Pencairan JHT Dipersulit, Buruh Jatim Minta Menaker Di copot dan BP Jamsostek Diaudit

Surabaya, KPonline – Pembatasan pencairan dana program Jaminan Hari Tua (JHT) BPJS Ketenagakerjaan yang dipatok pada usia 56 tahun, terus menuai polemik dan penolakan yang meluas dari kaum buruh.

Hari ini (16/02), Ratusan buruh yang tergabung dalam Konfederasi Serikat Pekerja Indonesia (KSPI), melakukan aksi demontrasi di Kantor DPRD Provinsi Jawa Timur untuk menolak dan meminta mencabut aturan tersebut.

Bacaan Lainnya

Menurut Koordinator Aksi Nuruddin Hidayat, Peraturan Menteri Tenaga Kerja No. 2 tahun 2022 tentang Tata Cara dan Persyaratan Pembayaran Manfaat Jaminan Hari Tua, tidak mencerminkan rasa kemanusiaan dan kepedulian pada kaum buruh.

“Adanya pandemi dan lahirnya Omnibus Law, membuat kehidupan buruh makin terjepit. Sudah lapangan kerja sedikit, outsourcing di segala bidang dan PHK dipermudah, malah ditambah pencairan JHT yang dipersulit. Sungguh ini tidak manusiawi dan tak henti hentinya menyulitkan nasib buruh”, Terangnya.

Tidak sekali ini saja, kebijakan Menaker dirasa tidak berpihak pada nasib buruh, dari mulai persoalan upah minimum, penggunaan TKA, hingga outsourcing yang merajalela. JHT yang notabene hak buruh berupa tabungan, malah dipersulit pencairannya.

Karena kebijakannya yang mencederai dan tidak berpihak pada buruh itu. KSPI meminta Presiden Joko Widodo mencopot Menteri Tenaga Kerja Ida Fauziah dari jabatannya.

“Permenaker 2/2022 ini bertentangan dengan Peraturan Pemerintah No. 60 tahun 2015, dimana JHT bisa dicairkan satu bulan setelah tidak bekerja/di PHK. Kok berani-beraninya Menaker membuat kebijakan yang melawan Pemerintah. Dia pantas diberhentikan dan dikecam,” Geramnya.

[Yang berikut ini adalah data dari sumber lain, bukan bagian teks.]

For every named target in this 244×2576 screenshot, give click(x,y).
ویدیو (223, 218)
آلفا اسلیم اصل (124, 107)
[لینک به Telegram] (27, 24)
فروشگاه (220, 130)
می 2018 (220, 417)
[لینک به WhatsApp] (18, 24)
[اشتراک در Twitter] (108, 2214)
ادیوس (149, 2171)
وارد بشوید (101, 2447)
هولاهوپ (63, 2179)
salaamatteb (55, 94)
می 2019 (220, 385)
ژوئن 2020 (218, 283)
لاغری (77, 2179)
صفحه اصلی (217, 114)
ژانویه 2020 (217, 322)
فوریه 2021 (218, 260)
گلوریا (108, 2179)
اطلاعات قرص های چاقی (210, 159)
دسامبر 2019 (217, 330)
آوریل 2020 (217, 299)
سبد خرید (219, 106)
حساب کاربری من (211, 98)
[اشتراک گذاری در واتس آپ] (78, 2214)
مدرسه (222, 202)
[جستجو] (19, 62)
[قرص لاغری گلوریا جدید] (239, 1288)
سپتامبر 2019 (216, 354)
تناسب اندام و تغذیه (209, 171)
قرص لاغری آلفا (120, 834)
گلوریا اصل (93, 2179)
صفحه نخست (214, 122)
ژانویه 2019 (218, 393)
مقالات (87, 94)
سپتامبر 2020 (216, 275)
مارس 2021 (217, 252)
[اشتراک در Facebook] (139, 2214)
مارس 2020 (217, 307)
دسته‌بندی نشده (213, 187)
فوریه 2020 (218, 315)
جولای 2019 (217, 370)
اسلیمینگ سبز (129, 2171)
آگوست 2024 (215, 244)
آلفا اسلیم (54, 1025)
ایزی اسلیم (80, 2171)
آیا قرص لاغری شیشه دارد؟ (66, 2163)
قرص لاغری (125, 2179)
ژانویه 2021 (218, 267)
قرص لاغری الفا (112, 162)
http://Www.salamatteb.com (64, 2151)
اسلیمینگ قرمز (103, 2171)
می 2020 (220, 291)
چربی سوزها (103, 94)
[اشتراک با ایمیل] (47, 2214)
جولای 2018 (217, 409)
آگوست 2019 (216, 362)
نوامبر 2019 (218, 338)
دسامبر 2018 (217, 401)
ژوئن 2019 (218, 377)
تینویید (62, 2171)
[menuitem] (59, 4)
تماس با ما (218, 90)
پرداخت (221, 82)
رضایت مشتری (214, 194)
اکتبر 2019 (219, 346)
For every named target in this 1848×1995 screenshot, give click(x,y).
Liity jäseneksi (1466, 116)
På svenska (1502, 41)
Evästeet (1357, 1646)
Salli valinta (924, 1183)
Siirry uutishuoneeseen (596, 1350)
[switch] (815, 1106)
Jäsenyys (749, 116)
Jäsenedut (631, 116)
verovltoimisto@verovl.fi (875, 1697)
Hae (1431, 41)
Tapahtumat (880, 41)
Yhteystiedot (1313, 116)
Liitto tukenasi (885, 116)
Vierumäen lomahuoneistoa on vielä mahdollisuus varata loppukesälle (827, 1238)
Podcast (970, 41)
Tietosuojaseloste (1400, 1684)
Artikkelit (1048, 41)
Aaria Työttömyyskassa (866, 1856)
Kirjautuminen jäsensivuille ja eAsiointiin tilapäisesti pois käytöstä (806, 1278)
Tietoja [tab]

Dari petisi online, penolakan aturan JHT, setidaknya 401 ribu orang telah menandatangani. Tanggapan netizen di media sosial juga kebanyakan menolak dan meminta aturan ini di kaji ulang. Bahkan dalam kolom komentar, berbagai spekulasi dan dugaan muncul serta mengarah ke BPJS Ketenagakerjaan.

Udin meminta, berbagai spekulasi dan dugaan yang berkembang, segera dijawab oleh BPJS Ketenagakerjaan. Buruh tidak ingin uangnya bernasib seperti Jiwasraya, Taspen dan Asabri.

“Ini adalah dana amanat, menyangkut hidup matinya ekonomi buruh. Karena itu dana simpanan buruh, kita akan meminta dilakukan audit di BPJS Ketenagakerjaan sebagaimana wujud Prinsip transparansi dan kehati-hatian”, Tutupnya.

Hingga berita ini diturunkan, aksi masih berlangsung. Massa berkumpul di beberapa ruas jalan protokol di Surabaya. Pihak Pemprov dan DPRD Jatim masih melakukan koordinasi dengan pihak terkait untuk menerima perwakilan massa.